In the entries that follow, the lines from the line containing "The height and" up to and including the line containing "This screenshot has width=360, height=243." must be copied exactly, with pictures omitted.

Collected data:
################
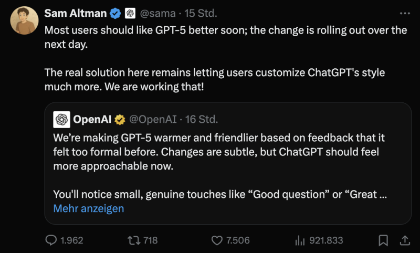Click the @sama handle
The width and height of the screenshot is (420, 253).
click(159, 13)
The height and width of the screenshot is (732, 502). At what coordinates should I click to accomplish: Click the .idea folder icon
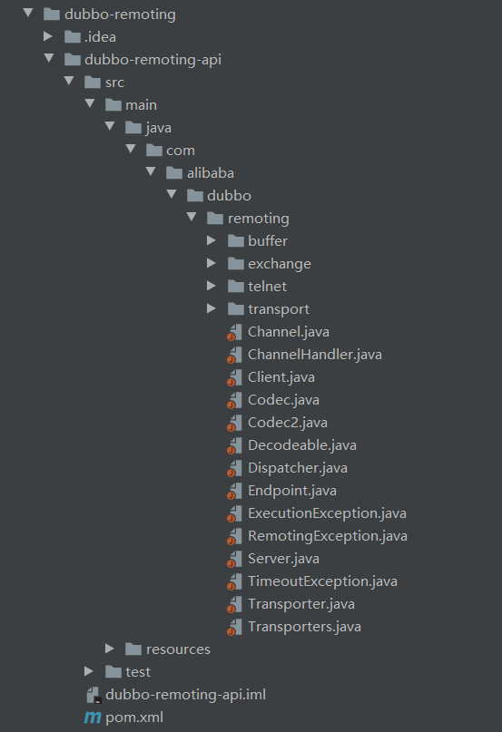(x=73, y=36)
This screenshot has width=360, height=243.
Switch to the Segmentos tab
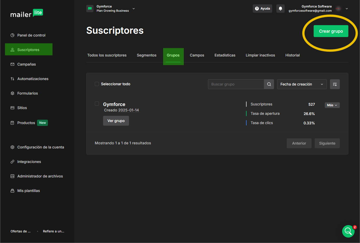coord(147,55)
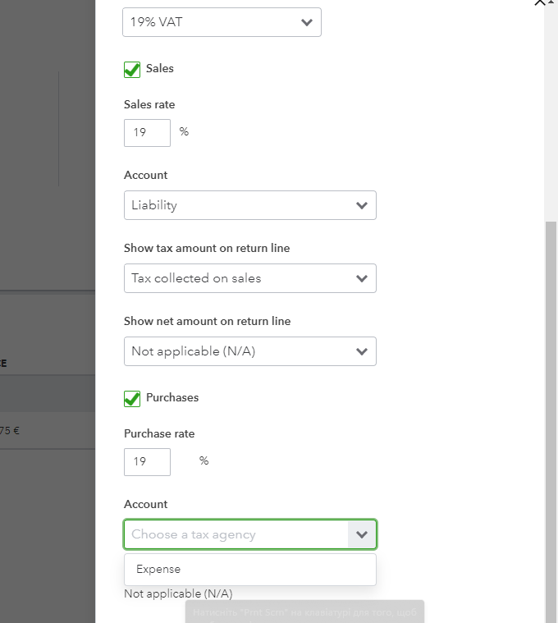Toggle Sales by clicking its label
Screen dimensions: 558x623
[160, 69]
################
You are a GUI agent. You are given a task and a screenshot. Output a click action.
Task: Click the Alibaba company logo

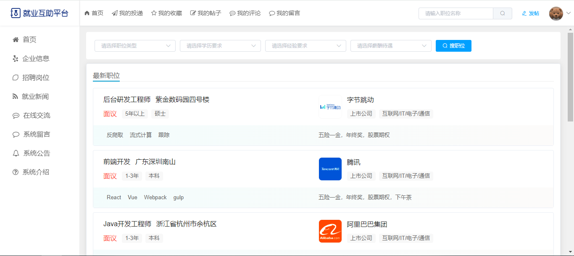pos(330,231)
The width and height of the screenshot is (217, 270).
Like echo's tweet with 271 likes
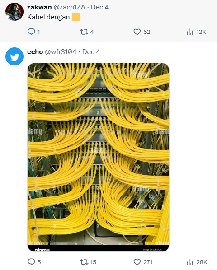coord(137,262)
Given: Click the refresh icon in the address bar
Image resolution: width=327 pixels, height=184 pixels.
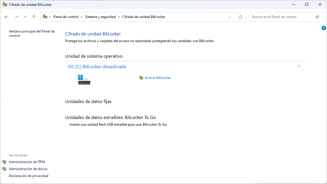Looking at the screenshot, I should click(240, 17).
################
◆ Answer to this exercise ◆
The height and width of the screenshot is (732, 502). At what coordinates should I click to accomplish: Click the .idea folder icon
(x=73, y=36)
This screenshot has width=360, height=243.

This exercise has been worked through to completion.